### [YOUR GOAL]
All entries must be given again in full, exactly as they were supplied.

══ DATA TO USE ══

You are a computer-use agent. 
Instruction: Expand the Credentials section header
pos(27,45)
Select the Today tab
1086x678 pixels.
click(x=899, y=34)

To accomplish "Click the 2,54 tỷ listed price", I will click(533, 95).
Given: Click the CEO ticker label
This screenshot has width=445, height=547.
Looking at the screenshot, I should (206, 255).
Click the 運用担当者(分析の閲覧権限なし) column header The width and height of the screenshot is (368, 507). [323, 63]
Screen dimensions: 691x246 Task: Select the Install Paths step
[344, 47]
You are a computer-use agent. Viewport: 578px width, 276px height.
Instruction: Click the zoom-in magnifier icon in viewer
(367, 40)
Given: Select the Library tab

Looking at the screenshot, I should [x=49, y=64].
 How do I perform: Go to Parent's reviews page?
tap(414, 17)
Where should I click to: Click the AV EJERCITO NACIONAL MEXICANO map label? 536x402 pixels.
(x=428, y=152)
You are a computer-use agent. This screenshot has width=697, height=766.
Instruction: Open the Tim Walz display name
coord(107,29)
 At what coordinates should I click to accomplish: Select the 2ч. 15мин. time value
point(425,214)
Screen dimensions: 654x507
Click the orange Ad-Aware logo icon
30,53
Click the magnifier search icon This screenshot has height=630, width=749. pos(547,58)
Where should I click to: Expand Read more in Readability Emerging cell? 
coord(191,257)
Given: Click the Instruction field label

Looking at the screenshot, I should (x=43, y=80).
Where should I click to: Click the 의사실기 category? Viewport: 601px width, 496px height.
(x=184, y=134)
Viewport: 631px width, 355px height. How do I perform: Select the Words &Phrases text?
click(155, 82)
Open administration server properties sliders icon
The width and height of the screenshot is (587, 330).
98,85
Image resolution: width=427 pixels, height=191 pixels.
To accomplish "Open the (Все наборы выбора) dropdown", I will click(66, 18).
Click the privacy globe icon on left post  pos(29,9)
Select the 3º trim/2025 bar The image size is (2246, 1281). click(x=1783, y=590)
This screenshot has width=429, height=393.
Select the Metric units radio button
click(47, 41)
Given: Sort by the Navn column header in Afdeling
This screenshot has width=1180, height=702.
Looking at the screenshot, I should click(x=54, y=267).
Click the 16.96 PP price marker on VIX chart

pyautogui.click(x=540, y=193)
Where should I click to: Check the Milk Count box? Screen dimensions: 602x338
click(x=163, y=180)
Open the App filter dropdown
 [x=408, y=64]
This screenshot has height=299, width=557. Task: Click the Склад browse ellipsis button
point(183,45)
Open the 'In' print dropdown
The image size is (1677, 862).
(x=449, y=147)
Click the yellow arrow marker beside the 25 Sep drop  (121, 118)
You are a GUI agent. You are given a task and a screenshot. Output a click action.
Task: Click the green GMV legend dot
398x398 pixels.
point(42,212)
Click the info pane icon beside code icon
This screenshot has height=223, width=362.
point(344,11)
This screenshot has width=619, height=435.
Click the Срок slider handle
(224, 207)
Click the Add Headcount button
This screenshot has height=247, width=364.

═══

### [SOLUTION TO THE EXERCISE]
You are a computer-use agent. 
Instruction: Expand the Credentials section header
pos(27,45)
Select the Today tab
1086x678 pixels.
click(x=899, y=34)

To accomplish "Click the 2,54 tỷ listed price", I will click(533, 95).
Given: Click the CEO ticker label
This screenshot has width=445, height=547.
Looking at the screenshot, I should (206, 255).
Click the 運用担当者(分析の閲覧権限なし) column header The width and height of the screenshot is (368, 507). [323, 63]
Screen dimensions: 691x246 Task: Select the Install Paths step
[344, 47]
You are a computer-use agent. Viewport: 578px width, 276px height.
Instruction: Click the zoom-in magnifier icon in viewer
(367, 40)
Given: Select the Library tab

Looking at the screenshot, I should [x=49, y=64].
 How do I perform: Go to Parent's reviews page?
tap(414, 17)
Where should I click to: Click the AV EJERCITO NACIONAL MEXICANO map label? 536x402 pixels.
(x=428, y=152)
You are a computer-use agent. This screenshot has width=697, height=766.
Instruction: Open the Tim Walz display name
coord(107,29)
 At what coordinates should I click to accomplish: Select the 2ч. 15мин. time value
point(425,214)
Screen dimensions: 654x507
Click the orange Ad-Aware logo icon
30,53
Click the magnifier search icon This screenshot has height=630, width=749. pos(547,58)
Where should I click to: Expand Read more in Readability Emerging cell? 
coord(191,257)
Given: Click the Instruction field label

Looking at the screenshot, I should (x=43, y=80).
Where should I click to: Click the 의사실기 category? Viewport: 601px width, 496px height.
(x=184, y=134)
Viewport: 631px width, 355px height. How do I perform: Select the Words &Phrases text?
click(155, 82)
Open administration server properties sliders icon
The width and height of the screenshot is (587, 330).
98,85
Image resolution: width=427 pixels, height=191 pixels.
To accomplish "Open the (Все наборы выбора) dropdown", I will click(66, 18).
Click the privacy globe icon on left post  pos(29,9)
Select the 3º trim/2025 bar The image size is (2246, 1281). click(x=1783, y=590)
This screenshot has width=429, height=393.
Select the Metric units radio button
click(47, 41)
Given: Sort by the Navn column header in Afdeling
This screenshot has width=1180, height=702.
Looking at the screenshot, I should click(x=54, y=267).
Click the 16.96 PP price marker on VIX chart

pyautogui.click(x=540, y=193)
Where should I click to: Check the Milk Count box? Screen dimensions: 602x338
click(x=163, y=180)
Open the App filter dropdown
 [x=408, y=64]
This screenshot has height=299, width=557. Task: Click the Склад browse ellipsis button
point(183,45)
Open the 'In' print dropdown
The image size is (1677, 862).
(x=449, y=147)
Click the yellow arrow marker beside the 25 Sep drop  (121, 118)
You are a GUI agent. You are given a task and a screenshot. Output a click action.
Task: Click the green GMV legend dot
398x398 pixels.
point(42,212)
Click the info pane icon beside code icon
This screenshot has height=223, width=362.
point(344,11)
This screenshot has width=619, height=435.
Click the Срок slider handle
(224, 207)
Click the Add Headcount button
This screenshot has height=247, width=364.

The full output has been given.